There were also areas of practice where the provider should make improvements.

The provider should:

  • Undertake significant event training with all staff and introduce an incident reporting form for staff use. The provider should also review the system in place for monitoring significant events, ensuring an annual analysis takes place and actions plans are put into place to prevent reoccurrence.

  • Develop a monitoring system for patient safety alerts to ensure that actions as required have been undertaken.

  • Develop a system to ensure that all clinical staff are registered with the relevant professional regulator or professional body and that records of these are held on staff files.

Professor Steve Field (CBE FRCP FFPH FRCGP) 

Chief Inspector of General Practice

3 February 2016

During a routine inspection

Letter from the Chief Inspector of General Practice

We carried out an announced comprehensive inspection at Dr Choudhary & Singh on 3 February 2016. Overall the practice is rated as requires improvement.

Our key findings across all the areas we inspected were as follows:

  • Systems were in place to report incidents and significant events but these were not understood by most staff. The practice did not keep a log of all safety incidents or carry out an analysis of the significant events on an annual basis.
  • There were arrangements in place to safeguard adults and children.
  • Arrangements were in place to keep medicines safe.
  • Urgent appointments wereavailable on the day they were requested.
  • Patients’ needs were assessed and care was planned and delivered following best practice guidance. Staff received training appropriate to their roles and any further training needs had been identified and planned. Annual appraisals for most but not all staff hadbeen completed.
  • Patients care and treatments were monitored, but robust clinical audits were not taking place.
  • The practice had good facilities and was well equipped to treat patients and meet their needs.

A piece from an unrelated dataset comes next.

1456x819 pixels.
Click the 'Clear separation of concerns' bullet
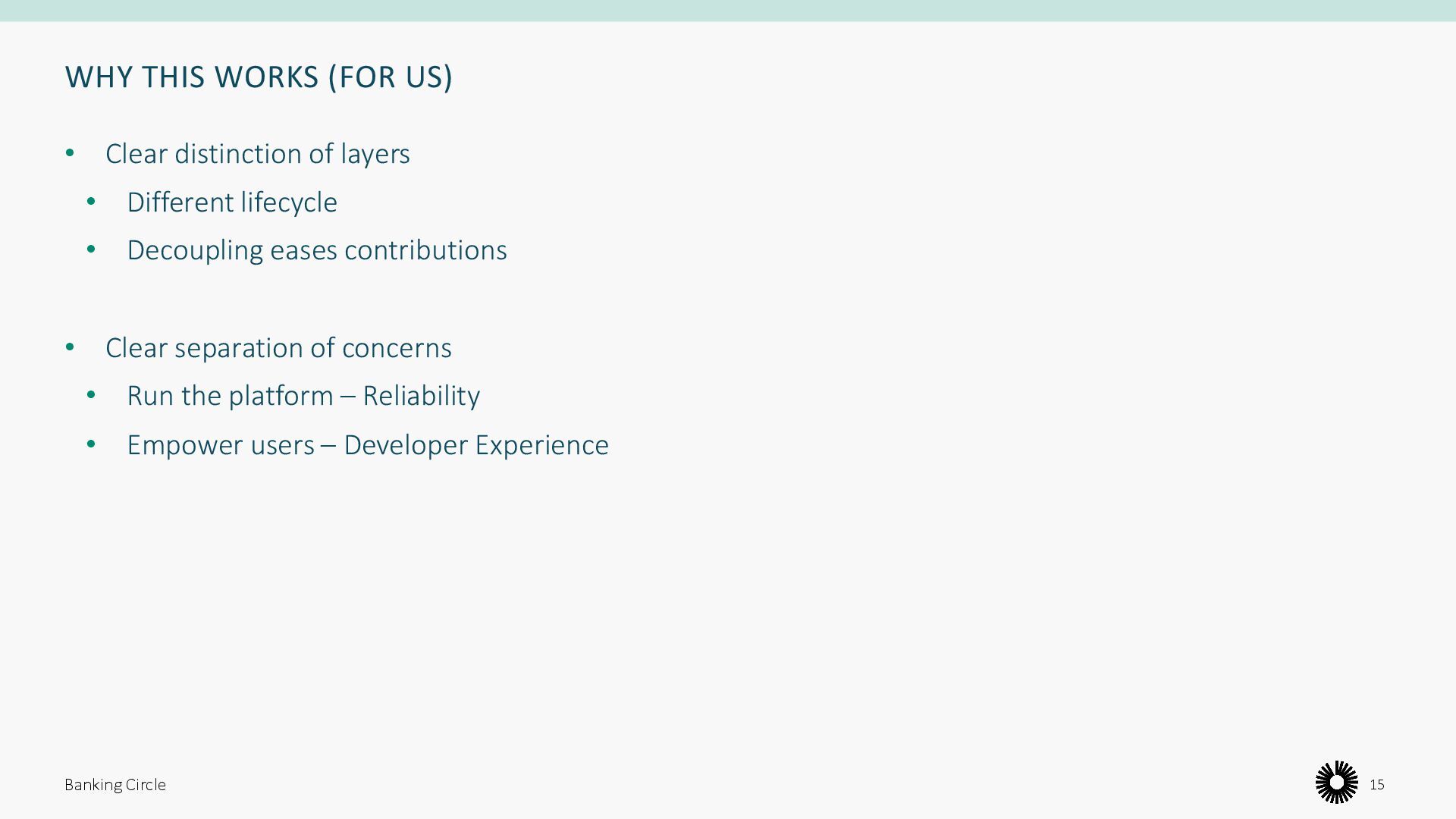pyautogui.click(x=278, y=348)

The practice was clean and well maintained.
  • Risks to patients were assessed and well managed, with the exception of those relating to the recruitment checks for locum GPs.
  • The practice did not have a Patient Participation Group.
  • Feedback from patients on the day of the inspection about their care was positive. Patients said they were treated with compassion, dignity and respect and they were involved in their care and decisions about their treatment.

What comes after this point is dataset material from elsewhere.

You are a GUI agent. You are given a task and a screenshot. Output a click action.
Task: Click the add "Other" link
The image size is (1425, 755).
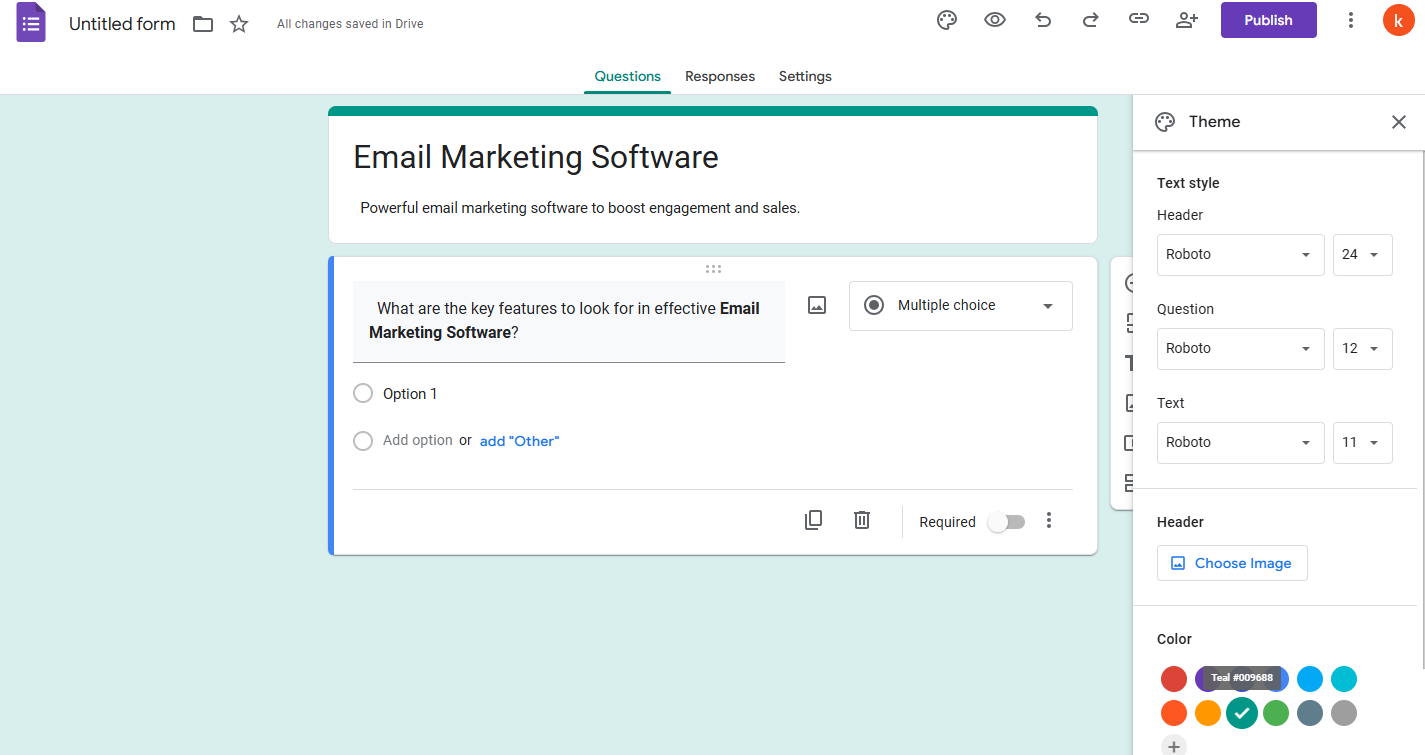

The areas where the provider must make improvements are:

  • The provider must ensure recruitment arrangements include all necessary employment checks for staff including for the GPs working at the practice and GP locums.

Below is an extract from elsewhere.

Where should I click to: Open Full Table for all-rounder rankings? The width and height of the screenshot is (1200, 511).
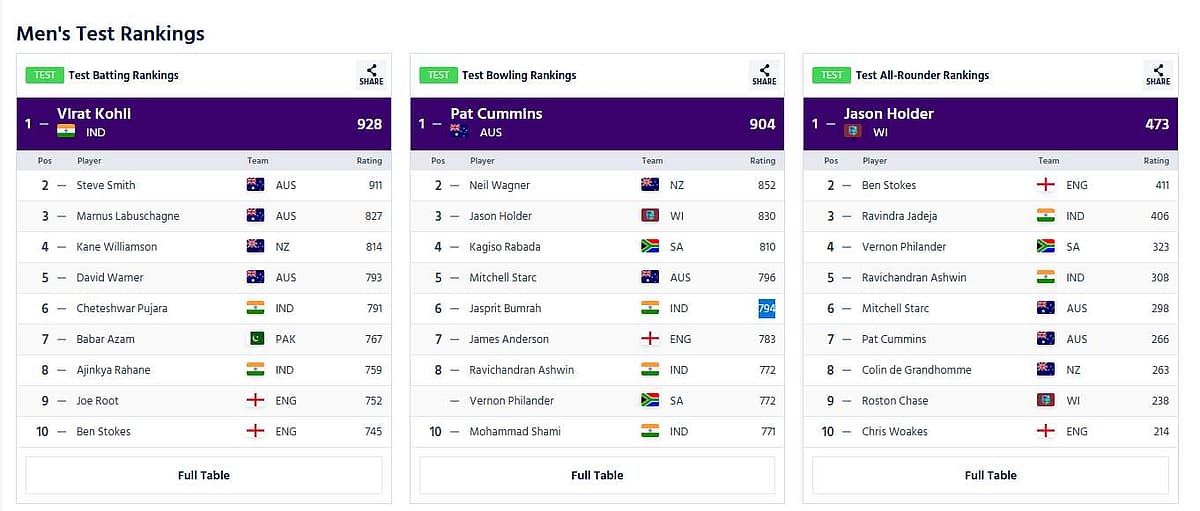click(990, 475)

The areas where the provider should make improvement are:

  • The systems in place for significant event and incident reporting requires improvement. The provider should ensure all staff have been trained for this and understand the process for reporting such events. Systems should include how lessons are learnt and what actions should be taken when things go wrong.
  • A practice risk assessment should be undertaken.
  • The provider should monitor the quality of service patients receive by having a robust system of clinical audits in place. The provider should consider how the results of these can be used to monitor and improve patient’s outcomes.
  • Partners should work together to develop a clear vision, business plan and strategy for the practice with cohesive systems in place to monitor this.
  • Efforts should be made to establish a Patient Participation Group (PPG) to provide the practice with real time feedback from patients and the public.
  • The systems in place for responding to patient safety alerts should be reviewed. A lead person should be identified for this role to ensure that changes are made to patient care when alert information is received at the practice.
  • Arrangements for ensuring all staff receive appropriate appraisals should be reviewed.